- **Brief**:
Reproduce the data below, substituting "Help Center" for "Customer Center" and leaving everything else unchanged; omit the pictures.

Records from a data source:
-- begin --

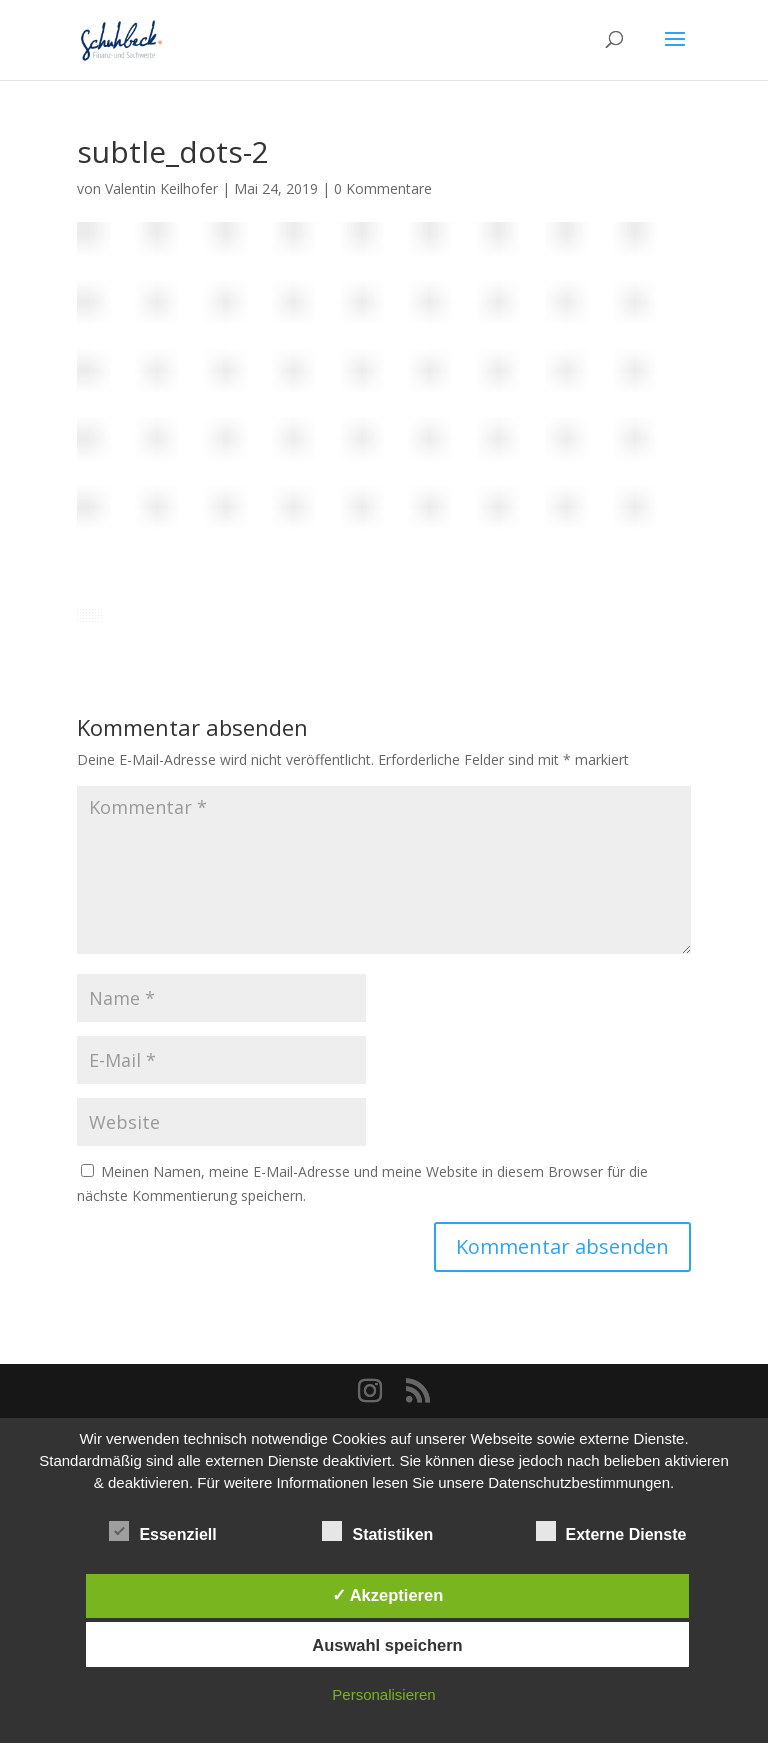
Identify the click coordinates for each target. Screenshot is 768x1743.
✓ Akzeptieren (388, 1595)
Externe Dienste (611, 1532)
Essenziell (162, 1532)
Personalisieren (383, 1694)
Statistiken (377, 1532)
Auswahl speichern (387, 1645)
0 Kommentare (383, 188)
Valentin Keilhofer (161, 188)
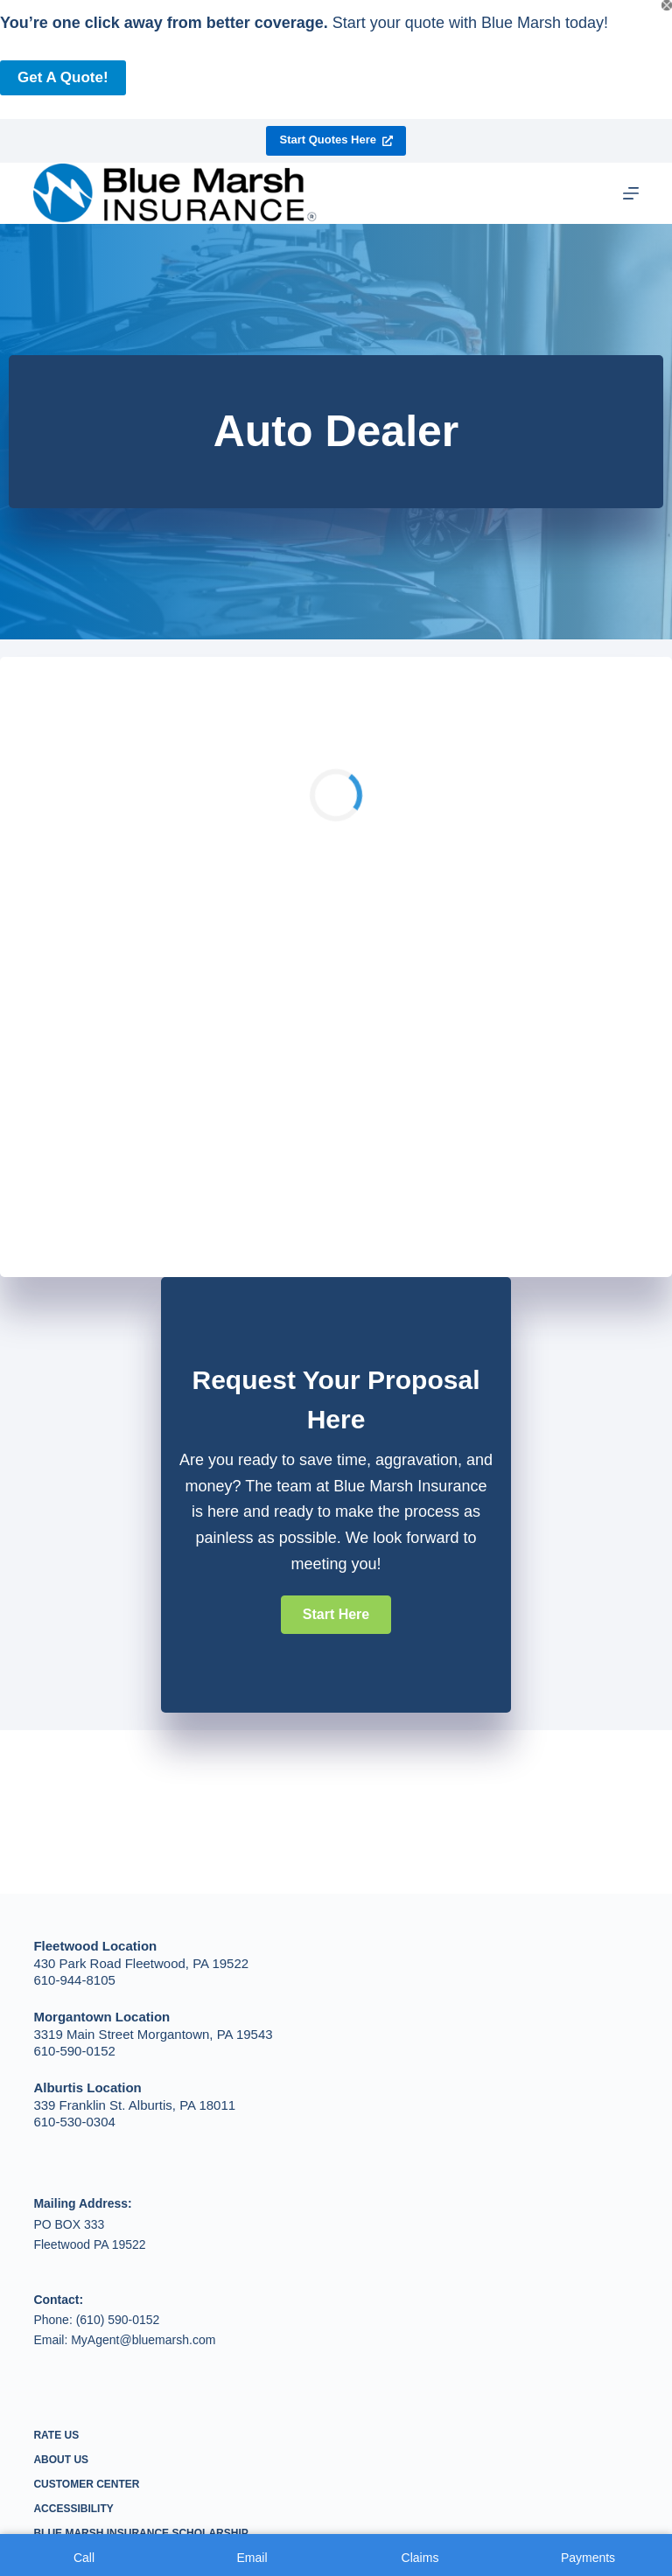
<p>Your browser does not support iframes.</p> (336, 963)
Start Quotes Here (335, 139)
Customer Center (86, 2484)
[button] (336, 1614)
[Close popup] (667, 5)
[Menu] (631, 193)
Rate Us (56, 2435)
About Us (60, 2460)
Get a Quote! (63, 77)
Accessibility (73, 2509)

-- end --

- **Written solution**:
Identify the click coordinates for each target. Screenshot is 768x1743.
✓ Akzeptieren (388, 1595)
Externe Dienste (611, 1532)
Essenziell (162, 1532)
Personalisieren (383, 1694)
Statistiken (377, 1532)
Auswahl speichern (387, 1645)
0 Kommentare (383, 188)
Valentin Keilhofer (161, 188)
<p>Your browser does not support iframes.</p> (336, 963)
Start Quotes Here (335, 139)
Help Center (86, 2484)
[button] (336, 1614)
[Close popup] (667, 5)
[Menu] (631, 193)
Rate Us (56, 2435)
About Us (60, 2460)
Get a Quote! (63, 77)
Accessibility (73, 2509)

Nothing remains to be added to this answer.